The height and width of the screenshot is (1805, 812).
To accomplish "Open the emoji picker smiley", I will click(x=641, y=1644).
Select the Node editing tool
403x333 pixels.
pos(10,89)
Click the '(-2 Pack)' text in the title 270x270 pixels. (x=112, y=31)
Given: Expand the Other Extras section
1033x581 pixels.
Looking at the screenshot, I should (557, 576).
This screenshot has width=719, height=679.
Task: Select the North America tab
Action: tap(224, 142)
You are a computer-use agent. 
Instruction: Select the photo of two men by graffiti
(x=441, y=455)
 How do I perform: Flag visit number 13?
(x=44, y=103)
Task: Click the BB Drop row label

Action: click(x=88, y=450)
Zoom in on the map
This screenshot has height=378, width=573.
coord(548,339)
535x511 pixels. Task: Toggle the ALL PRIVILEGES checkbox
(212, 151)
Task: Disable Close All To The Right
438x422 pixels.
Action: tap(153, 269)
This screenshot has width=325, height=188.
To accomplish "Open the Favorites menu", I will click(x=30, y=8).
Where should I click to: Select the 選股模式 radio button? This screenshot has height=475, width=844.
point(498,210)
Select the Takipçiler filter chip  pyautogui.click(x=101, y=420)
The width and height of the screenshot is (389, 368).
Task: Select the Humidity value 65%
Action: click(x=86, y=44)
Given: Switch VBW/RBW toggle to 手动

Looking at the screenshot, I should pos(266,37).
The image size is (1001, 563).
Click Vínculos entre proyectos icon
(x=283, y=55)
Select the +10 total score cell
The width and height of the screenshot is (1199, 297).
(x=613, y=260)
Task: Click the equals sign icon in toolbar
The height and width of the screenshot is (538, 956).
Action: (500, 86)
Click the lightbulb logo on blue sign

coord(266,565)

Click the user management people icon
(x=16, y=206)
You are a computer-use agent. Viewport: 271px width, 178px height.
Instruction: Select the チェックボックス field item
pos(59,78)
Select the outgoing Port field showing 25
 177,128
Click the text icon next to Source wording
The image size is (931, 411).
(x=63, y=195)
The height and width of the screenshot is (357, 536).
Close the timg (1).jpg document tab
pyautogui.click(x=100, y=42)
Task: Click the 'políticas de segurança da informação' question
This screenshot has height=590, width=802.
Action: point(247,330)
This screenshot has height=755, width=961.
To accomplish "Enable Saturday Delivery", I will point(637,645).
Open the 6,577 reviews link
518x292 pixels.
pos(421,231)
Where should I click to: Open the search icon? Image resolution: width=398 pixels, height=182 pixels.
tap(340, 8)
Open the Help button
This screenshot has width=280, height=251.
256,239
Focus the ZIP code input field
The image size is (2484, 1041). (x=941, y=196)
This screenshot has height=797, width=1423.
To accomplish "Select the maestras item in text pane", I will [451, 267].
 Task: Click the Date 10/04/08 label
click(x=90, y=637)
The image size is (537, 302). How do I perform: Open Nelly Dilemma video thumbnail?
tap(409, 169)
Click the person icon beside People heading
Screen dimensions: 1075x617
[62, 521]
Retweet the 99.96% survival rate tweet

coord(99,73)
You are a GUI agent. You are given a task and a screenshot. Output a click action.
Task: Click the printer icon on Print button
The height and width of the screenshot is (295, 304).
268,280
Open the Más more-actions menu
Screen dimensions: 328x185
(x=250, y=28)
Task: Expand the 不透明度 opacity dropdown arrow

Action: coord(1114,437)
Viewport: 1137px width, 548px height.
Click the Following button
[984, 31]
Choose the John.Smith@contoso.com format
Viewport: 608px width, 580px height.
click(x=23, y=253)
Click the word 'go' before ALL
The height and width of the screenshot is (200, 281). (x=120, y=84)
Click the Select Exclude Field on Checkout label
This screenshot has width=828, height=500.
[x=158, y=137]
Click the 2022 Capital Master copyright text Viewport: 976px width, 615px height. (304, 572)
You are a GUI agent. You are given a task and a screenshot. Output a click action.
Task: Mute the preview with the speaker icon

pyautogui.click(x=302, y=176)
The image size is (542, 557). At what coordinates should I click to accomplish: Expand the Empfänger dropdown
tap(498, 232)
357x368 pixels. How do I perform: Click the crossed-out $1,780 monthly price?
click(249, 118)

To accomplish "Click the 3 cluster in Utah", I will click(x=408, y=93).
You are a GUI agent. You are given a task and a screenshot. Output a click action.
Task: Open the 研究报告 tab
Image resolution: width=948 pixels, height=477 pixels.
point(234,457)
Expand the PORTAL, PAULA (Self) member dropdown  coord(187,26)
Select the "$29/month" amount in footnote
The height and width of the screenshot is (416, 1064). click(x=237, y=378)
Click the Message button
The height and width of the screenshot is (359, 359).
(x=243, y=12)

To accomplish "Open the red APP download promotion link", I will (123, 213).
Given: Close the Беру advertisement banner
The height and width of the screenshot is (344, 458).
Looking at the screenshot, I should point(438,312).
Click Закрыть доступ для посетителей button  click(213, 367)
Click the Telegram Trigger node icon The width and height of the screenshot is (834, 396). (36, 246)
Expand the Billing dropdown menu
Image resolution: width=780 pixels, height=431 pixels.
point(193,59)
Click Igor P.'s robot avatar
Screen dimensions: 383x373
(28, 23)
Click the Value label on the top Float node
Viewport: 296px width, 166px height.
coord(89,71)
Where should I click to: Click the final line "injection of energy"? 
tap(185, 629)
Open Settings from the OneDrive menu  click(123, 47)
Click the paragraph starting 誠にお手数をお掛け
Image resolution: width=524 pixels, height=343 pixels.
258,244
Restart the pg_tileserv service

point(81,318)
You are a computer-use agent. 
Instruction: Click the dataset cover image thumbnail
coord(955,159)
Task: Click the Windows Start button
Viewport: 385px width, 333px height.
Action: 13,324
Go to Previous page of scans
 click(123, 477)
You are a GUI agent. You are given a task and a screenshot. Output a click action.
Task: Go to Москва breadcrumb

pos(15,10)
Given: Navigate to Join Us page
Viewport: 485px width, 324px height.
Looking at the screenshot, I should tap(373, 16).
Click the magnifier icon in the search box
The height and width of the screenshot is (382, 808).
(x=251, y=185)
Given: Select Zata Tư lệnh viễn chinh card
------------------------------
Task item
Look through the data above and return exactly the lines from the one that contains "Where should I click to: Select" to the one that contains "You are a computer-use agent. Viewport: 271px", inclusive, with nothing else.

Task response
Where should I click to: Select the 選股模式 radio button? This screenshot has height=475, width=844.
point(498,210)
Select the Takipçiler filter chip  pyautogui.click(x=101, y=420)
The width and height of the screenshot is (389, 368).
Task: Select the Humidity value 65%
Action: click(x=86, y=44)
Given: Switch VBW/RBW toggle to 手动

Looking at the screenshot, I should pos(266,37).
The image size is (1001, 563).
Click Vínculos entre proyectos icon
(x=283, y=55)
Select the +10 total score cell
The width and height of the screenshot is (1199, 297).
(x=613, y=260)
Task: Click the equals sign icon in toolbar
The height and width of the screenshot is (538, 956).
Action: (500, 86)
Click the lightbulb logo on blue sign

coord(266,565)

Click the user management people icon
(x=16, y=206)
You are a computer-use agent. Viewport: 271px width, 178px height.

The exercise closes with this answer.